Chinese artist (1913–1988)

Lee Man Fong (李曼峯 (Lǐmǐnfēng, lei5 man5 fung1); November 14, 1913 - April 3, 1988) was a painter born in Guangzhou, China. His father, a merchant with ten children, brought him to Singapore. When his father died in 1930, Lee had to work hard to earn a living for his mother and siblings using his skill in painting ads and artwork. However, that was not enough for him. In 1932, he moved to Jakarta, Indonesia. The tension between nationalist groups such as the Indonesian Painters Association (Persatuan Ahli-ahli Gambar Indonesia) and Indische-Holland kunstkring community stimulated him. In 1942, Lee was jailed because of his opposition to Japanese colonialism in Indonesia. After six months in jail, Takahashi Masao helped him gain freedom. This Japanese officer was interested in his artistic potential.

In 1946, President Sukarno heard about him when he had his solo exhibition in Jakarta. Sukarno then knew that Lee was given a Malino scholarship from Van Mook, the Netherlands lieutenant-governor general. In Europe, many of his exhibitions were successful. He briefly returned to Indonesia, and went back to hold exhibitions from The Hague to Paris. In 1952 he returned to Jakarta. The visit from Sukarno and Basuki Abdullah, the official palace painter at that time, encouraged him to establish Yin Hua in 1955. Yin Hua was an organization of Chinese painters that had its office on Lokasari Street, Jakarta. Many art exhibitions were organised by Yin Hua. In 1956, Yin Hua was invited to hold exhibitions in China.

The relationship between Sukarno and Lee improved. His beautiful and perfect works matched with Sukarno's taste. For him, Lee's art was an escape from revolutionary spirit. Sukarno didn't have any particular theme preference in art. Only ten percent of all his collections had a nationalist theme. "A thing of beauty is a joy forever," was his remark about his taste on art. Therefore, when Basuki Abdullah suggested to him to appoint Lee as the next presidential painter, Sukarno agreed to it without hesitance.

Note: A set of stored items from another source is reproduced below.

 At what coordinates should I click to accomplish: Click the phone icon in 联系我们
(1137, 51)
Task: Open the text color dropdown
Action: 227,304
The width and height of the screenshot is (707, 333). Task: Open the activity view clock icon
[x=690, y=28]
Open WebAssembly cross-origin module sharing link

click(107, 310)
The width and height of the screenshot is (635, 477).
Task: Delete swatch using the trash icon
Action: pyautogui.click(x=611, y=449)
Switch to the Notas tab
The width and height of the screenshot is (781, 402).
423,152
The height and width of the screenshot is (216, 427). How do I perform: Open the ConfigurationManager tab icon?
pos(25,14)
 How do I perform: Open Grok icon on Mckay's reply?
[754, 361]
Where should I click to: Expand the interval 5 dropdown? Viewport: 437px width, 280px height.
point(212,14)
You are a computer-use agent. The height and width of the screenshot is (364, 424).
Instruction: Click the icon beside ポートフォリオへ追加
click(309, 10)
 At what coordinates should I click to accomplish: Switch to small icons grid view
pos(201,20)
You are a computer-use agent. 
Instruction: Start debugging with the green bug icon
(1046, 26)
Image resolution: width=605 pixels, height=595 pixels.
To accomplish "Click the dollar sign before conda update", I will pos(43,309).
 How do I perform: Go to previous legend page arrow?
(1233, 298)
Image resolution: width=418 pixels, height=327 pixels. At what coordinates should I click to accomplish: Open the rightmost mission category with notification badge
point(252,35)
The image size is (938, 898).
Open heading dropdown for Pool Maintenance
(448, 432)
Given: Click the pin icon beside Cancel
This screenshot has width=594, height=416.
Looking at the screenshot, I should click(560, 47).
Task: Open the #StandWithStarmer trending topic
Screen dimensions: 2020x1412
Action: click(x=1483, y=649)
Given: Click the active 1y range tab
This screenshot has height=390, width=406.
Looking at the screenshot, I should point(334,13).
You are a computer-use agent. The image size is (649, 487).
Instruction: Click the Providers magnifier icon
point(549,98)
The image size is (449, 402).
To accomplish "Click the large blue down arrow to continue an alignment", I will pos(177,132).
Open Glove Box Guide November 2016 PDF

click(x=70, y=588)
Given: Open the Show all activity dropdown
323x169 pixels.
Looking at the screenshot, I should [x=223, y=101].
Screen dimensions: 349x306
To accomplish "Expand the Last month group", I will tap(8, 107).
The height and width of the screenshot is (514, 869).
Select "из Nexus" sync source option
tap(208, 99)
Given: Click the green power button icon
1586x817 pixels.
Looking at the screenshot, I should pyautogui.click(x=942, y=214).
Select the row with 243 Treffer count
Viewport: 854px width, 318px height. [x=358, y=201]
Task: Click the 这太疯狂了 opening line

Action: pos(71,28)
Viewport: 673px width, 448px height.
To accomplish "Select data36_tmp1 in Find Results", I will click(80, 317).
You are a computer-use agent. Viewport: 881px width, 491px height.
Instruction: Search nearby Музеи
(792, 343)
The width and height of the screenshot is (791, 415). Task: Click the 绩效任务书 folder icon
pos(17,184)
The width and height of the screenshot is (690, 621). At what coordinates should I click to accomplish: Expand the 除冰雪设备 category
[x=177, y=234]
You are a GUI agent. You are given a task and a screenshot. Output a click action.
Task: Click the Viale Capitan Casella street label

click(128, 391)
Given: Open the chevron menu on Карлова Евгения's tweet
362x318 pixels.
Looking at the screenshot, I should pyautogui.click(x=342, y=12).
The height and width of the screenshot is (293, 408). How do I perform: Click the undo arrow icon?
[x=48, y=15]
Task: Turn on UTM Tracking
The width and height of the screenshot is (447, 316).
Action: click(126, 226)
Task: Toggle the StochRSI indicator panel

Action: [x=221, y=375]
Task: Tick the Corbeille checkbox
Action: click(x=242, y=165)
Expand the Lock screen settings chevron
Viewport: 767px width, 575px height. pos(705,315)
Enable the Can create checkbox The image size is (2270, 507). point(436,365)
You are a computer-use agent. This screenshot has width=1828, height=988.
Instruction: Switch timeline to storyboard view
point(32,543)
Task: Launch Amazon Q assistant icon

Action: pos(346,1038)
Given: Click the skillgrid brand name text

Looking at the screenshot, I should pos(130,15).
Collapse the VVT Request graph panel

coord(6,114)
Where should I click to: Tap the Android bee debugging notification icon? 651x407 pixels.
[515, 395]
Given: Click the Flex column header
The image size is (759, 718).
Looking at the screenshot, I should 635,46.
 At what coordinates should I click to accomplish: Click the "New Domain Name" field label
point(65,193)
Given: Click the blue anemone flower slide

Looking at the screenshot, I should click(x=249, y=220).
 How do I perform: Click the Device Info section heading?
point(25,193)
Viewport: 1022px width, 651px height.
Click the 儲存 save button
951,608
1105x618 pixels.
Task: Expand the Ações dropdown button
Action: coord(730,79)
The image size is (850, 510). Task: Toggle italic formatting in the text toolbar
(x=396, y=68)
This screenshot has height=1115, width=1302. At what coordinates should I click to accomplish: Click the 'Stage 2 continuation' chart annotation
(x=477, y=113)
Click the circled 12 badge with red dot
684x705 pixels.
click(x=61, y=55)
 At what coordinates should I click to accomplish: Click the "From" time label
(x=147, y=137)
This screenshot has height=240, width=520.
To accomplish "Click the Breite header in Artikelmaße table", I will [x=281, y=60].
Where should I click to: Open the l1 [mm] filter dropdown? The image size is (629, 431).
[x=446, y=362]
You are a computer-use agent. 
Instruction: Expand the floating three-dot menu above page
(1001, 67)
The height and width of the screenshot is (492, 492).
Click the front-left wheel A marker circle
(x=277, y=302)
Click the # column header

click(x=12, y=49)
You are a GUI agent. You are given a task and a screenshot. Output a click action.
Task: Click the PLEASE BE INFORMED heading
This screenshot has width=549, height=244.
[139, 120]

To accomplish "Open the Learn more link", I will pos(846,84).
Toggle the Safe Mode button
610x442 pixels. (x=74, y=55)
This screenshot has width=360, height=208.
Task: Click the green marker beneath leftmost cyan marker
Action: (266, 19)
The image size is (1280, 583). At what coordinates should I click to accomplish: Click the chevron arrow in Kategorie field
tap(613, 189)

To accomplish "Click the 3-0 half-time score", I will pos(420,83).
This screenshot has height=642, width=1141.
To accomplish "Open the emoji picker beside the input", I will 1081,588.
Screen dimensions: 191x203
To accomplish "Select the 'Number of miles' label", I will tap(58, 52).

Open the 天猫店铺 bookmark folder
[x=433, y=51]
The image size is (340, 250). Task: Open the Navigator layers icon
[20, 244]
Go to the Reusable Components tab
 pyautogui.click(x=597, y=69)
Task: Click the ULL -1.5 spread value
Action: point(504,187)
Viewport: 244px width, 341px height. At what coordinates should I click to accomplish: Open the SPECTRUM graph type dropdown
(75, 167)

Source: Kompas, June 1, 2001, an article by Agus Dermawan T.

"Style should not be casually borrowed from others. Even worse is the deliberate imitation of the style created by another artist. Those who pretend that another artist's style is his own have no shame. For any style to hold up, the artist - its true creator - has had to toil ceaselessly for years with repeated experimentation and reflection out of which the results in turn are subjected to successive reevaluations and corrections. "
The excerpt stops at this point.